Григорьев выскочил из машины, но успел крикнуть в закрывающуюся дверь:
— Спасибо, Александр Сергеевич! До завтра!
Воронцов проводил взглядом, как парень скрылся в подъезде, и покачал головой. «Романтик. Пропадёт ведь в нашей мясорубке. А может, и нет. Может, как раз такие и нужны».
Он закурил очередную сигарету и поехал к себе — в пустую однокомнатную квартиру, где его никто не ждал, кроме старого кота Барсика, которого он подобрал во дворе три года назад. Кот был такой же одинокий и потрёпанный жизнью, как сам Воронцов, и они прекрасно понимали друг друга.
Дома Воронцов разогрел вчерашние пельмени, налил полрюмки водки — ровно полрюмки, не больше, он знал свою меру, — и сел на кухне. Барсик тут же запрыгнул на колени, требуя своей доли. Воронцов кинул ему пельмень, выпил, поморщился.

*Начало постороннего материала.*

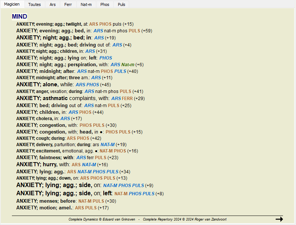The width and height of the screenshot is (296, 225).
Task: Click the MIND chapter heading
Action: click(19, 17)
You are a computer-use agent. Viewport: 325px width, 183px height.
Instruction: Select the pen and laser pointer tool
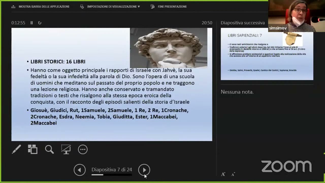click(x=17, y=149)
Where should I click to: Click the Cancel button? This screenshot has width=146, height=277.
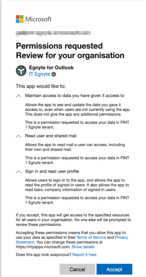77,269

За окном гудел ночной город. Где-то там, в лабиринте гаражей за рынком, прятался Виктор Соколов — аккуратный, осторожный, уверенный в своей безнаказанности. А здесь, на кухне, сидел уставший мент с восемнадцатилетним стажем, развалившейся семьёй и котом вместо собеседника. И между ними была война — тихая, без выстрелов и погонь, война терпения и расчёта, в которой побеждает тот, кто умнее и хладнокровнее.
«А парень-то ничего, — думал Воронцов, поглаживая Барсика. — Голова есть. Сердце есть. Только наивный пока, как телёнок. Надо приглядеть, чтоб не наломал дров. Молодые — они ж как порох. Чуть искра — и понеслись напролом».

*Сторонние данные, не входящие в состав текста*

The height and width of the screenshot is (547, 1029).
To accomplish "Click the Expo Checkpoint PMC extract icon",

Он вспомнил, как сам в двадцать четыре рвался в бой, как горели глаза, как казалось, что мир чёрно-белый и стоит только постараться — и зло будет повержено. Жизнь быстро объяснила, что мир серый, что зло живуче, как сорняк, а добро хрупко, как первый лёд. Серёга Лапин это понял ценой собственной жизни.

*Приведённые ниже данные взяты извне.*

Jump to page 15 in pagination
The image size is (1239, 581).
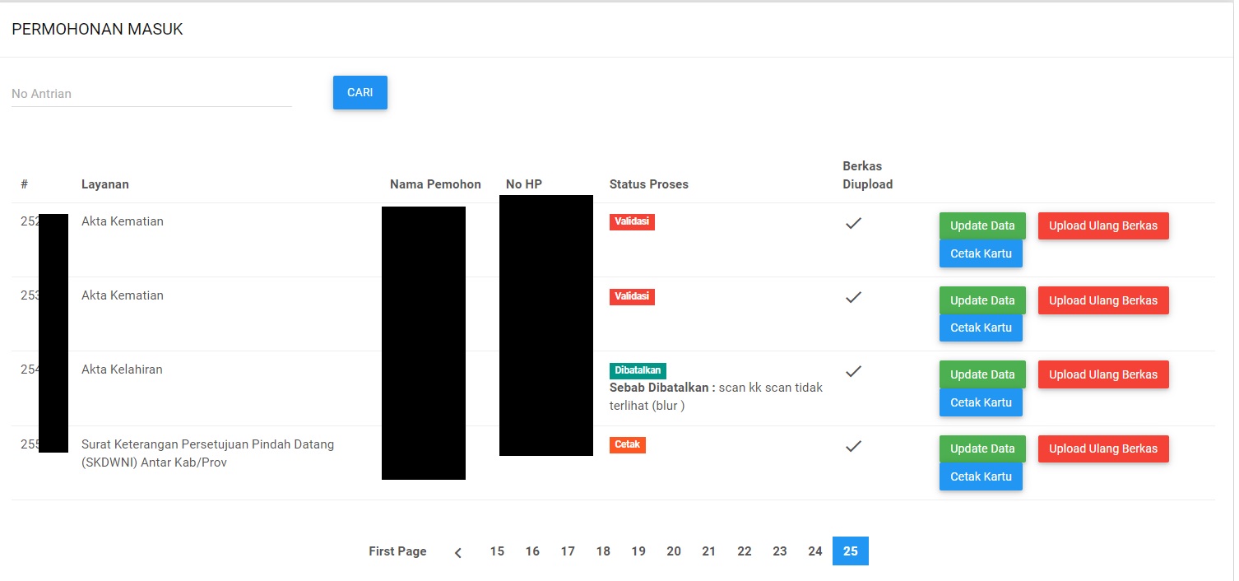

«Только бы этот не сломался, — подумал Воронцов, гася окурок. — Слишком чистый. Таких система перемалывает в первую очередь. Либо ломает, либо выгоняет. А жаль было бы. Толковый малец».
Он допил остатки воды из стакана, согнал кота с колен и пошёл спать. Завтра предстоял долгий день. Гаражи за рынком — это сотни боксов, тысячи углов, лабиринт, в котором затаился вор. И найти в этом лабиринте один-единственный нужный гараж — задача, требующая не геройства, а того самого терпения, которому Воронцов так старательно пытался научить своего юного напарника.
Засыпая, он поймал себя на странной мысли: впервые за восемь лет он ждал завтрашнего рабочего дня не с привычной тоской, а почти с интересом. Может от того, что рядом снова появился человек, которому всё это было нужно. Который верил — пусть наивно, пусть по-детски, — что справедливость всё-таки есть. И что её можно добыть, если очень постараться.
«Дурак, — беззлобно подумал Воронцов про Григорьева, проваливаясь в сон. — Но дурак хороший. Из таких иногда получаются настоящие. Если выживут».
За окном начинался дождь — мелкий, осенний, бесконечный. Он барабанил по карнизу, смывая с города дневную пыль и грязь, но не мог смыть то, что копилось в нём годами — людские страсти, жадность, страх, предательство. Это оставалось. С этим Воронцову и предстояло разбираться завтра. И послезавтра. И ещё много лет, пока хватит сил держать в руках удостоверение и табельное оружие.
А пока — он спал. И впервые за долгое время сон его был спокойным.